Noel Murray for the Red Bull Music Academy on the greatest concert movie ever made: “Stop Making Sense isn’t just a document of a band; it’s a film, with a structure, and with concessions made to how everything will work as a piece of cinema.”
At the Dissolve, Murray talks with Teller (of Penn & Teller, of course, and director of Tim’s Vermeer) about, of all things, Irwin Allen’s The Towering Inferno (1974): “I expected it to be crap, but it’s thrilling, much more so than any of the disaster things I’ve seen that are more recent.”
Also at the Dissolve, Keith Phipps: “In the early 1990s, America’s more adventurous arthouses programmed the unusual 63-minute feature Rock Hudson’s Home Movies, which is now included as a bonus feature on the new Criterion edition of All That Heaven Allows.” The form of Mark Rappaport‘s 1992 film “anticipates everything from contemporary video essays to supercuts.”

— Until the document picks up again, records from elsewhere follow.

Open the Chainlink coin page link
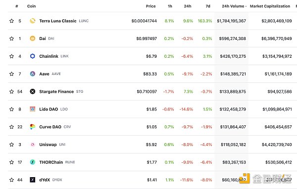 tap(49, 56)
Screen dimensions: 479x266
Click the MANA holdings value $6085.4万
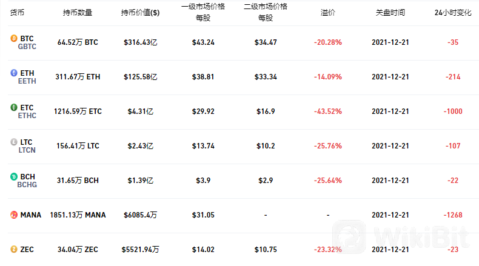[140, 215]
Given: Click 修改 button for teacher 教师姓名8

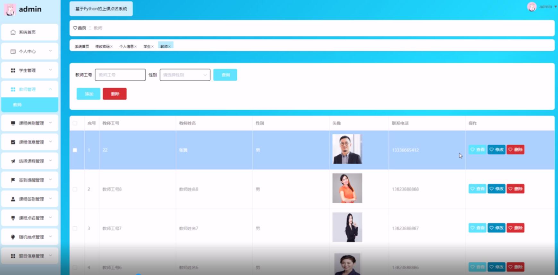Looking at the screenshot, I should (496, 189).
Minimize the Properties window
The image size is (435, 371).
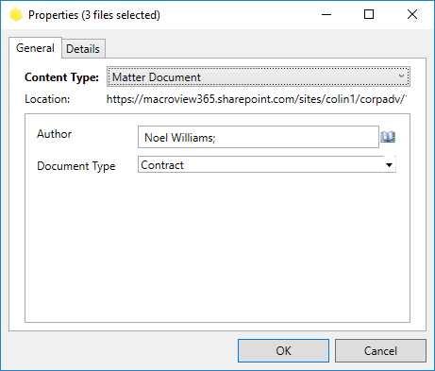click(326, 14)
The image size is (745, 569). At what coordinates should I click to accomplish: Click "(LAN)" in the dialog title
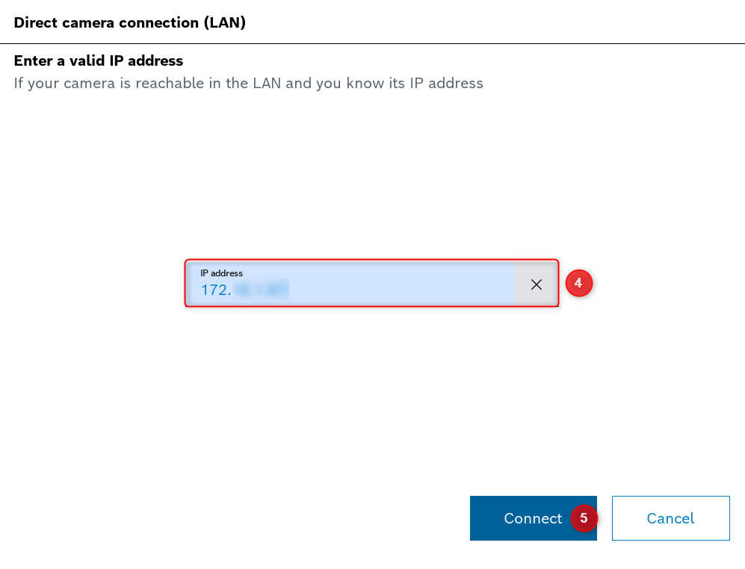click(225, 22)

“These days, in the discourse of popular culture, nothing is JUST entertainment, but EVERYTHING must be fun.” Glenn Kenny on the state of things at RogerEbert.com.
Entertainment Weekly‘s “rise, scattered identity, brilliant heyday and slow, gradual decline mirrors the same journey of Time Warner’s conglomerate hopes and dreams,” writes Anne Helen Petersen in an epic history of the magazine at the Awl. “The leading magazine company weds a film and television giant? It all looked so great on paper. But here we are with the EW of today, and it’s clear: Just because it looks pretty in a business plan doesn’t mean it’s a good idea at all.” Criticwire‘s Sam Adams notes that “founding editor Jeff Jarvis has posted his original seven-page proposal for the magazine to his website… It’s a fascinating read for what it reveals about how much—and how little—has changed.”

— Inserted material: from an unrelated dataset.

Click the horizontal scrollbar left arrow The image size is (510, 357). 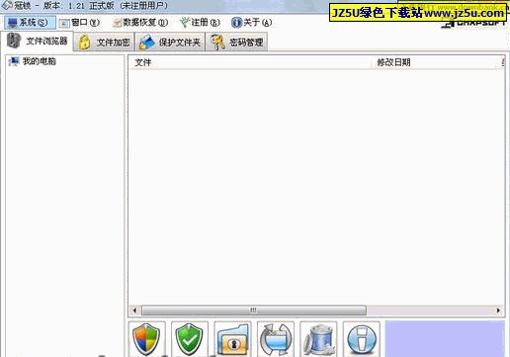[x=134, y=311]
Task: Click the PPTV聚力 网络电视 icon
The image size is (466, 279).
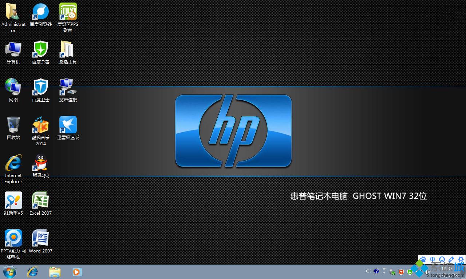Action: [x=13, y=238]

On Saturday, Adam Nayman will be at New York‘s Museum of the Moving Image to introduce a screening of Paul Verhoeven’s Showgirls (1995) and to sign copies of his new book, It Doesn’t Suck—and Moving Image Source is running an excerpt. Meantime, MOMI’s series See It Big! Science Fiction (Part Two) rolls on through July 13.
“With a career spanning half a century and delving into Italy’s thorniest legacies, Marco Bellocchio seems to embrace the potential, as melodramatic as it sounds, of being a country’s cinematic conscience,” writes Nicolas Rapold. Dormant Beauty is currently playing at the Lincoln Plaza Cinema.
More recommendations from the L: Zach Clark on Luchino Visconti‘s Death in Venice (1971, through tomorrow at MoMA); Mark Asch on King Hu’s Dragon Inn (1967, Saturday at BAM); AJ Serrano on Peter Jackson’s Heavenly Creatures (1994, Monday at Nitehawk); and then there’s the Northside Festival, for which the L‘s got recommendations as well.
Nashville. The Scene‘s Jim Ridley previews the Faith in Film Conference, happening Monday and Tuesday.
IN THE WORKS
“Kristen Wiig will star in and direct her first movie, a comedy she’s co-writing with Bridesmaids partner Annie Mumolo,” reports Variety‘s Dave McNary. “Details of the project are being kept under wraps beyond that Wiig and Mumolo will play best friends who find themselves in over their heads and out of their depth.”
Tim Lucas remembers “the striking Romanian actress” Veronica Lazar, who died on Sunday at the age of 75. She’s probably best known as the demonic Mater Tenebrarum in Dario Argento‘s Inferno (1980), and Lucas notes that “she was directed by Mario Bava for the final special effects reveal of her character and also by the film’s credited assistant director Lamberto Bava on the days when Argento was hospitalized for hepatitis.” Lazar also worked with Michelangelo Antonioni (Identification of a Woman and Beyond the Clouds) and Bernardo Bertolucci (Last Tango in Paris, Luna, The Sheltering Sky and You and Me).